Download ML Dataset List
To download the training dataset list as a file to your local PC, click Download in the toolbar and select the desired file format.
Refresh ML Dataset List
To update the training dataset list with the latest information, click Refresh in the toolbar.
Import and Export ML Dataset
You can export or import training datasets as files, which can be used for backup and restoration.
To export a tranining dataset:
- Select the checkbox of the dataset to export from the list.
- Click Export in the toolbar.
- In the Export Training Dataset dialog box, set the name and click OK.
To import a tranining dataset:
- Click Import in the toolbar.
- In the Import Training Dataset dialog box, click Select File and choose a previously exported dataset file.
- After selecting the file, click OK.
Add ML Dataset
To add a training dataset:
-
Go to Policies > ML Datasets and click Add in the toolbar.
-
In the Add ML Dataset screen, enter the required values and click OK.
- Name: Training dataset name (up to 50 characters)
- Description: Detailed description of the dataset (up to 2,000 characters)
- Query Statement: Query used to generate the training dataset (up to 10,000 characters).
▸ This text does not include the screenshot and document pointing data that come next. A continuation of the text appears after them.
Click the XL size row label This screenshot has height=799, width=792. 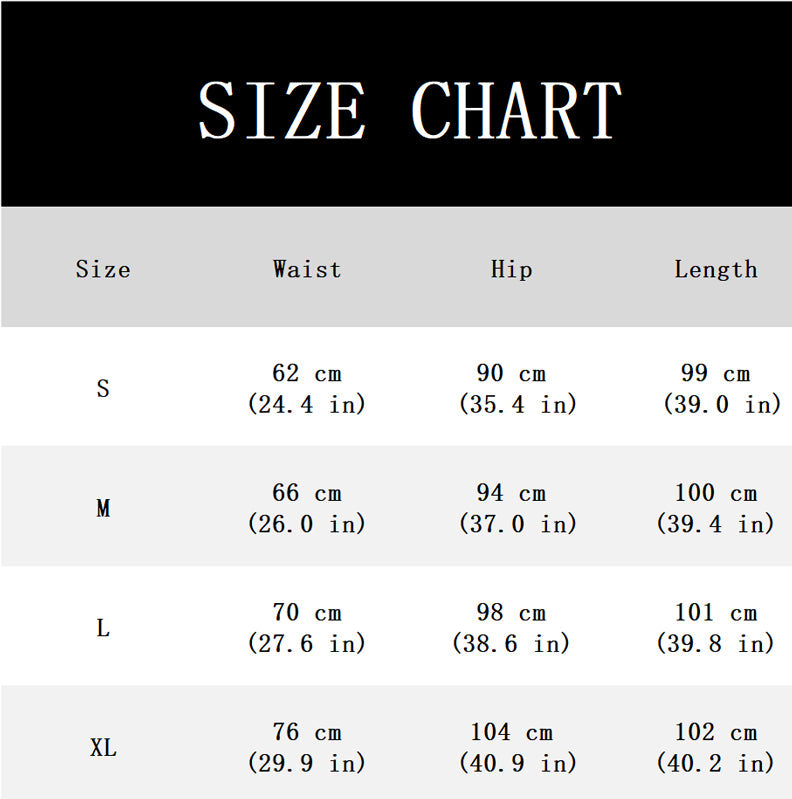(103, 747)
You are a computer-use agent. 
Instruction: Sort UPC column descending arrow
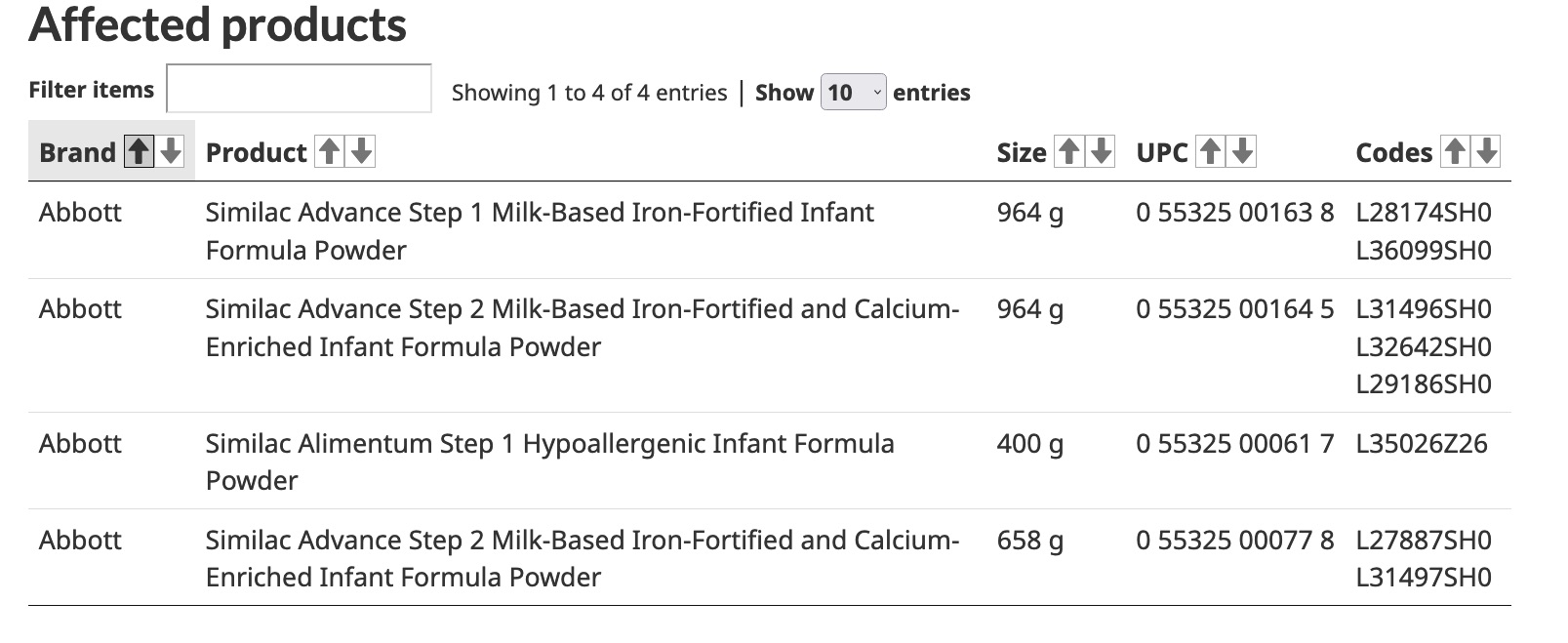[1243, 151]
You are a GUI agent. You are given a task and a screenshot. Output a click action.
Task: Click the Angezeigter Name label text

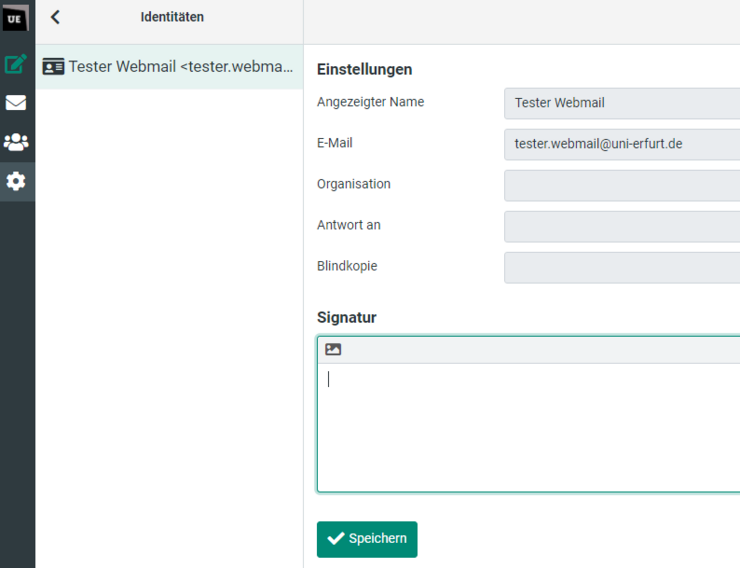point(370,102)
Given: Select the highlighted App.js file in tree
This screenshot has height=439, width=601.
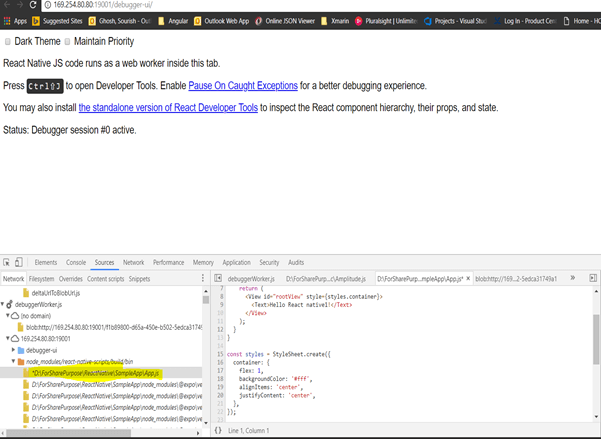Looking at the screenshot, I should (95, 373).
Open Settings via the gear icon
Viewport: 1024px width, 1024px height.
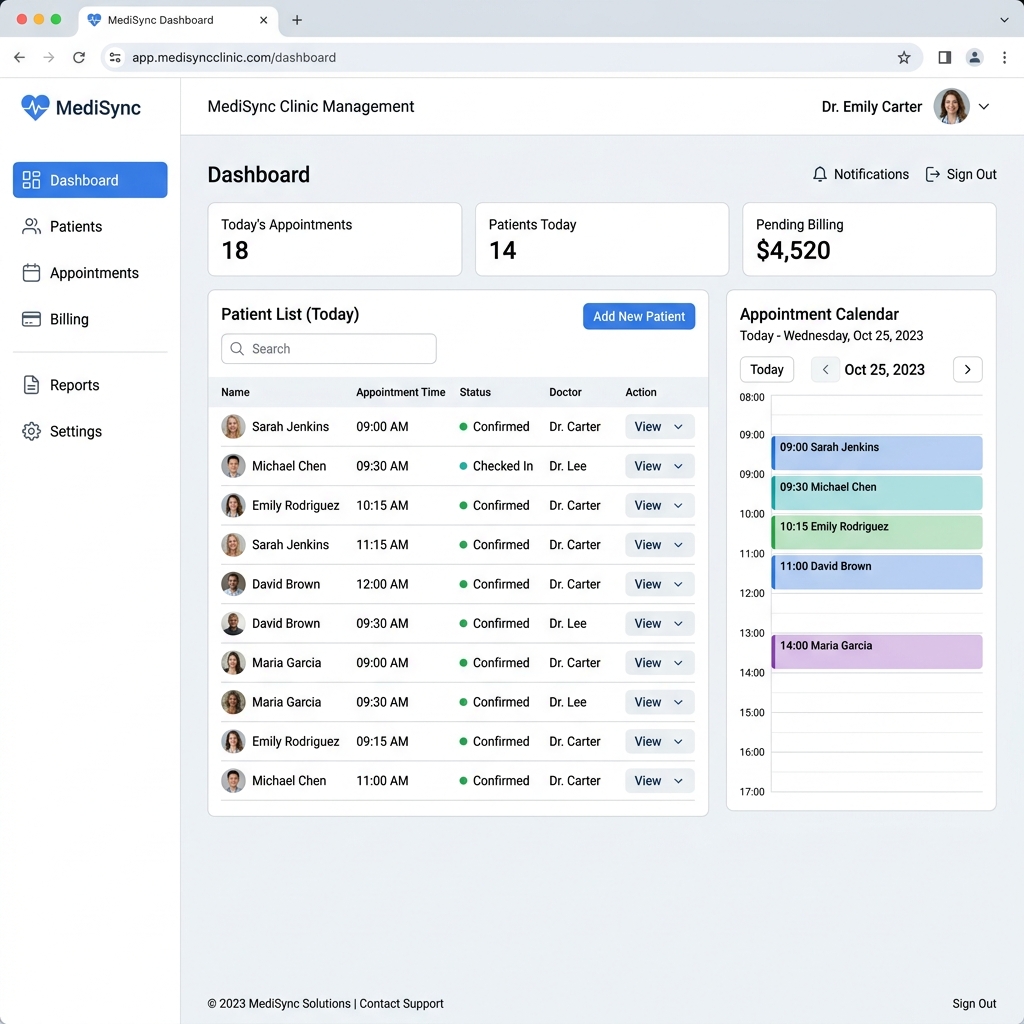click(x=31, y=431)
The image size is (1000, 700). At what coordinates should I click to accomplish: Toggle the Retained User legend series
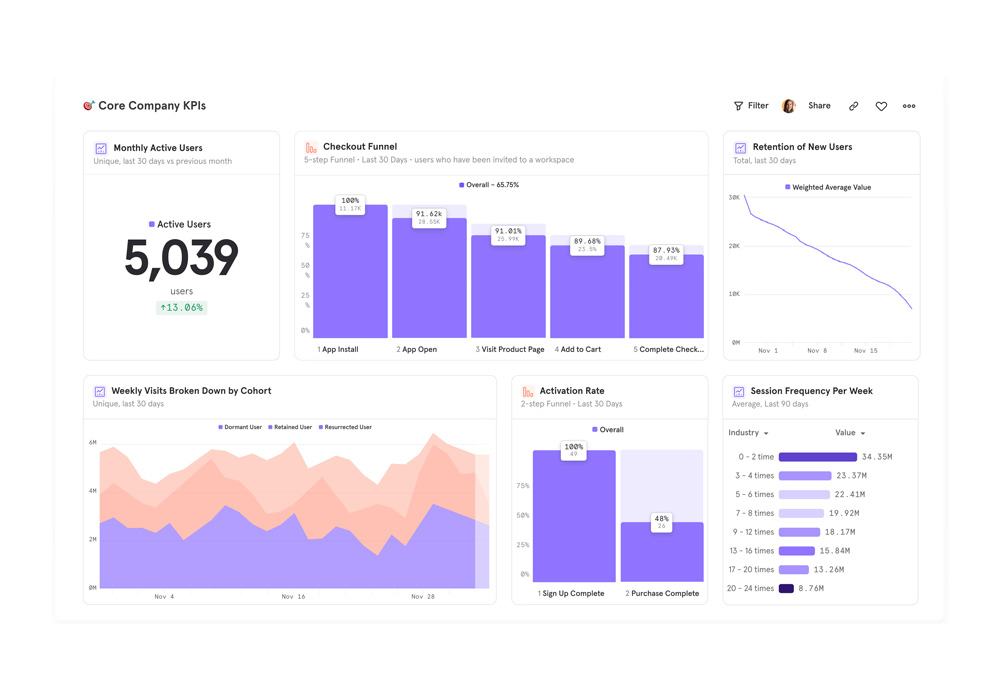[290, 427]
When training machine learning model, the dataset's field values are used. You can modify the field names if needed.
View ML Dataset
Click the name of a training dataset in the list to view its data.
Filters can be applied to refine displayed data. To add a filter, click Add next to Filter.
Edit ML Dataset
To edit a training dataset:
- Click the name of the training dataset in the list.
- In the Edit ML Dataset screen, update the information and click OK. The only editable field is Description.
Delete ML Dataset
To delete a training dataset:
- Select the checkbox of the dataset(s) to delete from the list.
- Click Delete in the toolbar.
- In the Delete ML Dataset dialog box, review the selected datasets and click Delete. To cancel, click Cancel.